Introduction
Exporting to Microsoft Excel is a common feature for data driven business apps. And it is very common that an individual app contains several such export features that take different data with respect to different needs and export to Excel. The purpose of this blog post is to provide a generic solution using .NET Reflection and Generics so the same export function can be reused through the entire application regardless of the object type and save us a lot of effort.
Problem Statement
Engineers spend several hours to write redundant function containing such export features to satisfy different needs. With a little twist, codes can be reused. But the question is why is we implement a different function for the same purpose.
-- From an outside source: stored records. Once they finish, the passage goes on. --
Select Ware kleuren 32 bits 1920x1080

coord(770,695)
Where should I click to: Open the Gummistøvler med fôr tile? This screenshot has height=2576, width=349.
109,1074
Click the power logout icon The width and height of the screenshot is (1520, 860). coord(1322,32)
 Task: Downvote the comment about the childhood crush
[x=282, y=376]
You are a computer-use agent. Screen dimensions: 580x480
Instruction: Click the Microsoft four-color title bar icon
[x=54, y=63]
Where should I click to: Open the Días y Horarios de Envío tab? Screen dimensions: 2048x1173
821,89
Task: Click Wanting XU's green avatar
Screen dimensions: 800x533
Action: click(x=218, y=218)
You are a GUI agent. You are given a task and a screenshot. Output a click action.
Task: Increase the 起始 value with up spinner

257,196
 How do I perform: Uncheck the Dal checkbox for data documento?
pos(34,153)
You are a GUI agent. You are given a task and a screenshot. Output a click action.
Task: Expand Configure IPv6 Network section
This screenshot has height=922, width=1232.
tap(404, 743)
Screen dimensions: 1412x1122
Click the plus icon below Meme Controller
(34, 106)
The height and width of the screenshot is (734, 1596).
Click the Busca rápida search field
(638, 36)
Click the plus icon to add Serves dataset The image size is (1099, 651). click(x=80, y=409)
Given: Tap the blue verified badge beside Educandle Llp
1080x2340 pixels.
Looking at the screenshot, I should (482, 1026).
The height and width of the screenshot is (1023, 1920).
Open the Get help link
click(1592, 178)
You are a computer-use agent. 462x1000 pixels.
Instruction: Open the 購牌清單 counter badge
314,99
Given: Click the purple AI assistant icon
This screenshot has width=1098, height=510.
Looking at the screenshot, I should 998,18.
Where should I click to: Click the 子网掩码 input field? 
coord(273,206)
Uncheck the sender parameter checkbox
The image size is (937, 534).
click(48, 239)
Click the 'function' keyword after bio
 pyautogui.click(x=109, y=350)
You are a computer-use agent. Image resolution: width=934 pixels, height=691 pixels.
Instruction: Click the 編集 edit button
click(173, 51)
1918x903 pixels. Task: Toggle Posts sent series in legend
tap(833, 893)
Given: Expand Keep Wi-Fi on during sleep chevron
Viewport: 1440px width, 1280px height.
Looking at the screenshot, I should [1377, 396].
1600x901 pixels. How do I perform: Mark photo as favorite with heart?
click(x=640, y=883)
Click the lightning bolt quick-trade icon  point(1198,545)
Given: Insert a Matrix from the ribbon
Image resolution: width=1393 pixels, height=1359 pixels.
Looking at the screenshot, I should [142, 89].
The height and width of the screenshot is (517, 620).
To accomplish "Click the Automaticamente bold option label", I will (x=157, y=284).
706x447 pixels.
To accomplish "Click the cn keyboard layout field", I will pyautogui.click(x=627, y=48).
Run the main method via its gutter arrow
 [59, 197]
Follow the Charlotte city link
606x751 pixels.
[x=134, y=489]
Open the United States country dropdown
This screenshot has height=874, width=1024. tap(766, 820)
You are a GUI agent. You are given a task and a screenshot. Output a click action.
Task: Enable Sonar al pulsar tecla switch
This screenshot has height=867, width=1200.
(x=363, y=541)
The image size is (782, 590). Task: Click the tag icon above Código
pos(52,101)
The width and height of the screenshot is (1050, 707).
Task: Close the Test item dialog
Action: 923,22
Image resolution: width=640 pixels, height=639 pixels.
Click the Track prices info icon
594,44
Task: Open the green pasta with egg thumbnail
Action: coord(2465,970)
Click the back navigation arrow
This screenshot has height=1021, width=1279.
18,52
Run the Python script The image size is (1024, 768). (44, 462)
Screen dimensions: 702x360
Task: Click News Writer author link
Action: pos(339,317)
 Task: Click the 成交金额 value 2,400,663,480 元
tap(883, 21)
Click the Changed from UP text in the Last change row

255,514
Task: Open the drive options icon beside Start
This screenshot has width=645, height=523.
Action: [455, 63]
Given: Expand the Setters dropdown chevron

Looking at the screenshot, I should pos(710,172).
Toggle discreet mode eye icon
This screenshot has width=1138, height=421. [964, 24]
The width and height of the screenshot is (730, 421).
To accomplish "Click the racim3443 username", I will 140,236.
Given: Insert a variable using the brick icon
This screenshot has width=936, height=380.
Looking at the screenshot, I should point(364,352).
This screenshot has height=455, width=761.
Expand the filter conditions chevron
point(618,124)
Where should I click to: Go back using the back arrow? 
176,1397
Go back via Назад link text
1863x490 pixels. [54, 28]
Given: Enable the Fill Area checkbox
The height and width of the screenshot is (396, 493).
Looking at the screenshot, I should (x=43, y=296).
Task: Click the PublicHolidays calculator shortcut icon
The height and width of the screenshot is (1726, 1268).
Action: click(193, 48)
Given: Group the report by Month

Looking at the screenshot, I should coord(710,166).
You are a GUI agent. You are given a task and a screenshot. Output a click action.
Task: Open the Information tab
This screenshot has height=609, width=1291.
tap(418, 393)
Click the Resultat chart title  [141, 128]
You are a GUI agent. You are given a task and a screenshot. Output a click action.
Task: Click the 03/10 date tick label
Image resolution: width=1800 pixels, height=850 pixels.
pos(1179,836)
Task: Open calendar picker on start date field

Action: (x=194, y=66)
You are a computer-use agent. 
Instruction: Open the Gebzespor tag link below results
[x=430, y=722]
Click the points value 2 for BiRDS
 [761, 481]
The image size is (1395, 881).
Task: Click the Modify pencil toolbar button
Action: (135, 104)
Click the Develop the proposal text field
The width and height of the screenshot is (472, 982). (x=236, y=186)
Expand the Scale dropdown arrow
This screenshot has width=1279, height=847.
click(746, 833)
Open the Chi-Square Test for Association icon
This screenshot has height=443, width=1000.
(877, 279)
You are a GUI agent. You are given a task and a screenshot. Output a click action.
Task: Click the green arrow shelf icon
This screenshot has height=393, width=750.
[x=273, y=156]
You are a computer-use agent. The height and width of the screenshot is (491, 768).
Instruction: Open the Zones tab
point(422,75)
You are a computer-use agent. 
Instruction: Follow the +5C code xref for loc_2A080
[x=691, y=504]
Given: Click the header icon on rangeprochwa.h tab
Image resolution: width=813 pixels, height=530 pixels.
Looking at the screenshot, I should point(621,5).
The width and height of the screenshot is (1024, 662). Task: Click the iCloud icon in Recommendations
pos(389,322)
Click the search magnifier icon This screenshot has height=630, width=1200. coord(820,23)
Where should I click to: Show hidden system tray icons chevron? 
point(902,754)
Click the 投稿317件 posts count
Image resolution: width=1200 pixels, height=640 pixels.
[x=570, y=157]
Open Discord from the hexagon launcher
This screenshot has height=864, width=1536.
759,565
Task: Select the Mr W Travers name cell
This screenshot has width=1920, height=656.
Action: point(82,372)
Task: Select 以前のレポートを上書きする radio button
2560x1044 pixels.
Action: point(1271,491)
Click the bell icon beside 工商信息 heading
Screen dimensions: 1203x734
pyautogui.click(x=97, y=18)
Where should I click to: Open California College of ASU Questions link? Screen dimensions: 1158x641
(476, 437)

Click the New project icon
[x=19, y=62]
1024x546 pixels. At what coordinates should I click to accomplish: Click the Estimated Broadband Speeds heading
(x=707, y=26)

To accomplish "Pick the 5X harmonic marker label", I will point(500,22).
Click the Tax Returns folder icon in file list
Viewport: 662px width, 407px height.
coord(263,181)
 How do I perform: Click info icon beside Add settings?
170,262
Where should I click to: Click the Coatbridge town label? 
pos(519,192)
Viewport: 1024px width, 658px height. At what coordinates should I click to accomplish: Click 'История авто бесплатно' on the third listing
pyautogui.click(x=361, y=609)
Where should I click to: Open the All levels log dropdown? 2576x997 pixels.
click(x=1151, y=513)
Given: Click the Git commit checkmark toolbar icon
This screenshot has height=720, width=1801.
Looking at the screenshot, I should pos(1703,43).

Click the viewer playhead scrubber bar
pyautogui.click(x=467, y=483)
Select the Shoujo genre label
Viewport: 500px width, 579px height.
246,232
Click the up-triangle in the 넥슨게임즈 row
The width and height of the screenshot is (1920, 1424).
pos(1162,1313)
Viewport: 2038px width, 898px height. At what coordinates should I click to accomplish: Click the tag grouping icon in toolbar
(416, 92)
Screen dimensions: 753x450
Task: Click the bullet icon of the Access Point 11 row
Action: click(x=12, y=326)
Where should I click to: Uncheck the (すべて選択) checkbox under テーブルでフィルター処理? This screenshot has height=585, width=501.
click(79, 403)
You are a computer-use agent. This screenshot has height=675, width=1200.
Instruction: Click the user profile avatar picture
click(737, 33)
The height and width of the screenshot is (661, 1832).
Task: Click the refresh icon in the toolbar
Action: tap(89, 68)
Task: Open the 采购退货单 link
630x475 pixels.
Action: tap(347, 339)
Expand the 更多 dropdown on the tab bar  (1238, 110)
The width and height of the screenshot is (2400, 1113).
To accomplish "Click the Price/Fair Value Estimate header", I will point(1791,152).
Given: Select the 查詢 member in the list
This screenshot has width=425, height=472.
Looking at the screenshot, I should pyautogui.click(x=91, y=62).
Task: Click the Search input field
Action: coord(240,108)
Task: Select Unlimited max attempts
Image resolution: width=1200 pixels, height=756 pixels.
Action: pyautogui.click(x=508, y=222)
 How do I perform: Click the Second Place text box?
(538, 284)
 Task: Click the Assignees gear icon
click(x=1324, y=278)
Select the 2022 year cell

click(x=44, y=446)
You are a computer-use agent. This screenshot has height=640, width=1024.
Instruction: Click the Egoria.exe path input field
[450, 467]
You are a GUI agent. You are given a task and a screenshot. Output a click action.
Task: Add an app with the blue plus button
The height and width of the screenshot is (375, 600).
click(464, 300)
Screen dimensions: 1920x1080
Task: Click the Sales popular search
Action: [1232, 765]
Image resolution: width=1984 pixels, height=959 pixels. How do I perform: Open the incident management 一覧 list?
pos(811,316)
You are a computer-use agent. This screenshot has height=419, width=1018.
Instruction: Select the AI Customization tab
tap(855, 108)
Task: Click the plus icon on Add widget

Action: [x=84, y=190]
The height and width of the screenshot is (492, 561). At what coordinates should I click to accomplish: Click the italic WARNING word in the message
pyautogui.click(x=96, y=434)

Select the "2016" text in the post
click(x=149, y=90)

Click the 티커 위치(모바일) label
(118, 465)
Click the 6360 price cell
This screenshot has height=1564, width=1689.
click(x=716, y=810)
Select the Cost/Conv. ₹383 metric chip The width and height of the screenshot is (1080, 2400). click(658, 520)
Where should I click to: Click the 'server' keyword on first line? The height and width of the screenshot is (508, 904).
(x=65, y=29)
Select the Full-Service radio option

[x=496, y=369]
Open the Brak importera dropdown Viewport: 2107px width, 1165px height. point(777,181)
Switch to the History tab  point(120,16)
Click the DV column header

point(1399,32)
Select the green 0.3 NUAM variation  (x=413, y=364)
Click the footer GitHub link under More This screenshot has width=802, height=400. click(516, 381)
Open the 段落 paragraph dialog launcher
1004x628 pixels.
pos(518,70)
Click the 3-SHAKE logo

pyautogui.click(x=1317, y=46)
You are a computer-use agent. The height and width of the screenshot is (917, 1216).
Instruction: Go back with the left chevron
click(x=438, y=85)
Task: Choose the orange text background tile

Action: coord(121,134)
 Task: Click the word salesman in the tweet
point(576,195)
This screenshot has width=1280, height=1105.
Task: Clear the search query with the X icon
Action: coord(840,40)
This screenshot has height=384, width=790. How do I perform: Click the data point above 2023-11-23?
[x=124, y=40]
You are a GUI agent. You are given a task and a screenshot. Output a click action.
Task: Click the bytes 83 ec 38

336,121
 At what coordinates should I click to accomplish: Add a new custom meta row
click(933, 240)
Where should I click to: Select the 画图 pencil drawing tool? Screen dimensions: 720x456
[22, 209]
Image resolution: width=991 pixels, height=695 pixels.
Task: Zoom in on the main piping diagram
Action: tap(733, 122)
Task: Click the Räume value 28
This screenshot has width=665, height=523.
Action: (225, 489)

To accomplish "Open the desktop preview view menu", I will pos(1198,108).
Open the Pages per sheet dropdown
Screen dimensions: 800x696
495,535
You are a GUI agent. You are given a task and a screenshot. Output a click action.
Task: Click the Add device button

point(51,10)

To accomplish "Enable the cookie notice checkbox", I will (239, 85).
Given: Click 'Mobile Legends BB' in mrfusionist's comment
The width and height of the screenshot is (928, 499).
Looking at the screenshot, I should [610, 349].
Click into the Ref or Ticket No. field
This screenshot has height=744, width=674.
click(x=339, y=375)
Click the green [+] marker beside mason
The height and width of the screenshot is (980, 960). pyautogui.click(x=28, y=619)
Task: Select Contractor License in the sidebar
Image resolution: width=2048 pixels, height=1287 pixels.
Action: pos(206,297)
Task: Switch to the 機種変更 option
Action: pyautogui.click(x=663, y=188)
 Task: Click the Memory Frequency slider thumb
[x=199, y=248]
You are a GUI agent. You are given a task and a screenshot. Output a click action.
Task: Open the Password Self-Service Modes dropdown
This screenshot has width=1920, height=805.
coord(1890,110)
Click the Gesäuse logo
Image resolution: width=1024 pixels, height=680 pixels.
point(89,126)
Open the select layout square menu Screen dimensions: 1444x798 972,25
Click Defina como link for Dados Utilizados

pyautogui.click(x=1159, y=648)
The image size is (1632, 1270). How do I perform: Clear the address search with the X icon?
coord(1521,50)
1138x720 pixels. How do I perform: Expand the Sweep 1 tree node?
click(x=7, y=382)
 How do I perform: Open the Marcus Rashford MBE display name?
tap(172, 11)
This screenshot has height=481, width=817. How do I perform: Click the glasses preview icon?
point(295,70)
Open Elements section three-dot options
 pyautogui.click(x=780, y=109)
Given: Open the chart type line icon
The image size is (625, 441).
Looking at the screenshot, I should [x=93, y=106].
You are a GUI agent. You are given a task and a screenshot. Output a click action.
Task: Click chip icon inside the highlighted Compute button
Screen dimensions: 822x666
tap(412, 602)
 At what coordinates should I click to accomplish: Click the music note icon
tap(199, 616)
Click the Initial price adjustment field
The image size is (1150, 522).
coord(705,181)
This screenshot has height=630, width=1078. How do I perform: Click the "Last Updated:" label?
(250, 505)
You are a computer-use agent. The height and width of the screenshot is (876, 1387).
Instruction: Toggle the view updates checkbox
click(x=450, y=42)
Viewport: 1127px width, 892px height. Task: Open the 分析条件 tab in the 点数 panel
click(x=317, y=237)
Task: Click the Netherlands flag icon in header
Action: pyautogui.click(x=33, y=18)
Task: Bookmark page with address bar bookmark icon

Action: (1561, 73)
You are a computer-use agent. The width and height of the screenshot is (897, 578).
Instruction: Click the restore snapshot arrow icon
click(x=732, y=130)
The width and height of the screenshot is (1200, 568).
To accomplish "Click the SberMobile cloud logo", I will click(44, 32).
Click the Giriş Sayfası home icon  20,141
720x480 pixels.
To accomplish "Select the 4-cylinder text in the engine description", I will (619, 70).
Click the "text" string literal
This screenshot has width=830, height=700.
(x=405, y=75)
The answer is simple - each object has a different property so Excel will contain a different column name for each object. So programmers write different export functions that address a specific object type and hard code the Excel column name.
How Reflection Can Help
To address this issue, we can use .NET Generics and Reflection. Let's not stretch the post by introducing them, you will find lots of good posts about them, if you just Google. Our interest is on a particular feature reflection can do, you will see PropertyInfo
.
Use PropertyInfo
to discover information such as the name, data type, declaring type, reflected type, and read-only or writeable status of a property, and to get or set property values.
So, the idea is we will use a Generic collection to export and use Reflection to iterate all properties via PropertyInfo
, thus we can get all property name/type whatever the object collection is provided. Once we have property name/ type, we can do whatever data formatting or processing we need according to our needs. Say for a particular app specification is whatever date time is exported to Excel, it should contain only time expressed in terms of milliseconds. As we have property type now, we can do that easily right?
Solution
Here is the method that takes Generic List<t>
as parameter and uses reflection to iterate the type and export accordingly.
public static void ExportListToExcel<T>(List<T> listToExport, string xlsName)
{
HttpContext.Current.Response.Clear();
HttpContext.Current.Response.ClearContent();
HttpContext.Current.Response.ClearHeaders();
HttpContext.Current.Response.AppendHeader
("Content-Type", "application/vnd.ms-excel");
HttpContext.Current.Response.AppendHeader("Content-disposition",
"attachment; filename=" + xlsName + ".xls");
Int32 success = 0;
string sep = "";
try
{
PropertyInfo[] fieldInfo = listToExport[0].GetType().GetProperties();
foreach (PropertyInfo col in fieldInfo)
{
if (col.PropertyType != typeof(EntityKey) && col.PropertyType != typeof(EntityState))
{
HttpContext.Current.Response.Write(sep + col.Name);
sep = "\t";
}
}
HttpContext.Current.Response.Write("\n");
foreach (T dataItem in listToExport)
{
PropertyInfo[] allProperties = dataItem.GetType().GetProperties();
sep = "";
foreach (PropertyInfo thisProperty in allProperties)
{
if (thisProperty.PropertyType != typeof(EntityKey)
&& thisProperty.PropertyType != typeof(EntityKey))
{
object value = thisProperty.GetValue(dataItem, null);
String propetyValue = (value == null ? String.Empty : value.ToString());
HttpContext.Current.Response.Write(sep + propetyValue.ToString());
sep = "\t";
}
}
++success;
HttpContext.Current.Response.Write("\n");
}
HttpContext.Current.Response.End();
}
catch (Exception ex)
{
throw ex;
}
}
One thing that you might notice above is as follows:
if (thisProperty.PropertyType != typeof(EntityKey) &&
thisProperty.PropertyType != typeof(EntityKey))
Why we need this checking? You see if you are using Entity Framework in your app, all entities have these two additional property types predefined and we don’t want them to be exported to CSV and confuse the end user, do we? So additional checking is required to remove them. If you do not use Entity Framework, you don’t need to worry about this checking.
So you can see that a simple trick can save lots of development effort, enjoy the free time.